* [What is being asked]:
Output the complete listing. Match it exactly.

* [Records for the task]:
::::

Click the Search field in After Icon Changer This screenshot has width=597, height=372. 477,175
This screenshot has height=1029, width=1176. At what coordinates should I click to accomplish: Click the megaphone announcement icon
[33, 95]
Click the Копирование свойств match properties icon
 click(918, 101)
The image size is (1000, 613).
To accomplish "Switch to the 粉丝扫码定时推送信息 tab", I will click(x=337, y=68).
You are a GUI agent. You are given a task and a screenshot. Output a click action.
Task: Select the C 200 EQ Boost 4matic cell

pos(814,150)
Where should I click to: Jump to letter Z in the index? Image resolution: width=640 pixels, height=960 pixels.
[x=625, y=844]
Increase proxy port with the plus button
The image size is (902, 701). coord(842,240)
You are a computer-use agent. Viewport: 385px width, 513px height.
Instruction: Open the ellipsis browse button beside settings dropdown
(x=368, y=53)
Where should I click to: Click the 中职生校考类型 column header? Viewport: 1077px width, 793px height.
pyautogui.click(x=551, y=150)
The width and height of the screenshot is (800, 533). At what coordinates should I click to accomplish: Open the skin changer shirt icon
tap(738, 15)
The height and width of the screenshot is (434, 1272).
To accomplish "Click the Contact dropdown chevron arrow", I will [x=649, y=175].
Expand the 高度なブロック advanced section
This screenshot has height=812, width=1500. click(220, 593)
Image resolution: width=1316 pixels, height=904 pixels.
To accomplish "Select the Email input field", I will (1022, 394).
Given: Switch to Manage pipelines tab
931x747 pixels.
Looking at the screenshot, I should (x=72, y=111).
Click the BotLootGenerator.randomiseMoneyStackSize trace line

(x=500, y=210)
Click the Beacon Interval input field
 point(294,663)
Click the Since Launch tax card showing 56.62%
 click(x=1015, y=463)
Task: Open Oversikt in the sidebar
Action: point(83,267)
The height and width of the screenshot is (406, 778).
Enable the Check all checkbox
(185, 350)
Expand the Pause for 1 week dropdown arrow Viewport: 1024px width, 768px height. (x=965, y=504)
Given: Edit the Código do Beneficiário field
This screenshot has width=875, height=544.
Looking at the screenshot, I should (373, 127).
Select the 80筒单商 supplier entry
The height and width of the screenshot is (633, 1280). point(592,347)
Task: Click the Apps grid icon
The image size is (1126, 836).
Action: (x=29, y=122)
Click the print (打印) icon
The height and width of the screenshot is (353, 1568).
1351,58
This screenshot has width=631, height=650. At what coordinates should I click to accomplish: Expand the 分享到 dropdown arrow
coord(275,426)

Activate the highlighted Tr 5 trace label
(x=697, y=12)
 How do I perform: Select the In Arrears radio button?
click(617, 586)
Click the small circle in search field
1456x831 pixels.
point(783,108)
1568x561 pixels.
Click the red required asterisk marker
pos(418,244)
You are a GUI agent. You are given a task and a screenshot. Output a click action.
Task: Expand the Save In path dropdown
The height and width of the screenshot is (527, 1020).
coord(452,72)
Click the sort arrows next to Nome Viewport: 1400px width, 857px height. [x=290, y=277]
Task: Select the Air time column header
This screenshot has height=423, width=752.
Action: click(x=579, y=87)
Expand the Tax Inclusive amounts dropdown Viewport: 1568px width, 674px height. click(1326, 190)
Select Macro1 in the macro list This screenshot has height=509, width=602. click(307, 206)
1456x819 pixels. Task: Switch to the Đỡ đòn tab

::::

* [Task result]:
Click the Search field in After Icon Changer This screenshot has width=597, height=372. 477,175
This screenshot has height=1029, width=1176. At what coordinates should I click to accomplish: Click the megaphone announcement icon
[33, 95]
Click the Копирование свойств match properties icon
 click(918, 101)
The image size is (1000, 613).
To accomplish "Switch to the 粉丝扫码定时推送信息 tab", I will click(x=337, y=68).
You are a GUI agent. You are given a task and a screenshot. Output a click action.
Task: Select the C 200 EQ Boost 4matic cell

pos(814,150)
Where should I click to: Jump to letter Z in the index? Image resolution: width=640 pixels, height=960 pixels.
[x=625, y=844]
Increase proxy port with the plus button
The image size is (902, 701). coord(842,240)
You are a computer-use agent. Viewport: 385px width, 513px height.
Instruction: Open the ellipsis browse button beside settings dropdown
(x=368, y=53)
Where should I click to: Click the 中职生校考类型 column header? Viewport: 1077px width, 793px height.
pyautogui.click(x=551, y=150)
The width and height of the screenshot is (800, 533). At what coordinates should I click to accomplish: Open the skin changer shirt icon
tap(738, 15)
The height and width of the screenshot is (434, 1272).
To accomplish "Click the Contact dropdown chevron arrow", I will [x=649, y=175].
Expand the 高度なブロック advanced section
This screenshot has height=812, width=1500. click(220, 593)
Image resolution: width=1316 pixels, height=904 pixels.
To accomplish "Select the Email input field", I will (1022, 394).
Given: Switch to Manage pipelines tab
931x747 pixels.
Looking at the screenshot, I should (x=72, y=111).
Click the BotLootGenerator.randomiseMoneyStackSize trace line

(x=500, y=210)
Click the Beacon Interval input field
 point(294,663)
Click the Since Launch tax card showing 56.62%
 click(x=1015, y=463)
Task: Open Oversikt in the sidebar
Action: point(83,267)
The height and width of the screenshot is (406, 778).
Enable the Check all checkbox
(185, 350)
Expand the Pause for 1 week dropdown arrow Viewport: 1024px width, 768px height. (x=965, y=504)
Given: Edit the Código do Beneficiário field
This screenshot has width=875, height=544.
Looking at the screenshot, I should (373, 127).
Select the 80筒单商 supplier entry
The height and width of the screenshot is (633, 1280). point(592,347)
Task: Click the Apps grid icon
The image size is (1126, 836).
Action: (x=29, y=122)
Click the print (打印) icon
The height and width of the screenshot is (353, 1568).
1351,58
This screenshot has width=631, height=650. At what coordinates should I click to accomplish: Expand the 分享到 dropdown arrow
coord(275,426)

Activate the highlighted Tr 5 trace label
(x=697, y=12)
 How do I perform: Select the In Arrears radio button?
click(617, 586)
Click the small circle in search field
1456x831 pixels.
point(783,108)
1568x561 pixels.
Click the red required asterisk marker
pos(418,244)
You are a GUI agent. You are given a task and a screenshot. Output a click action.
Task: Expand the Save In path dropdown
The height and width of the screenshot is (527, 1020).
coord(452,72)
Click the sort arrows next to Nome Viewport: 1400px width, 857px height. [x=290, y=277]
Task: Select the Air time column header
This screenshot has height=423, width=752.
Action: click(x=579, y=87)
Expand the Tax Inclusive amounts dropdown Viewport: 1568px width, 674px height. click(1326, 190)
Select Macro1 in the macro list This screenshot has height=509, width=602. click(307, 206)
1456x819 pixels. Task: Switch to the Đỡ đòn tab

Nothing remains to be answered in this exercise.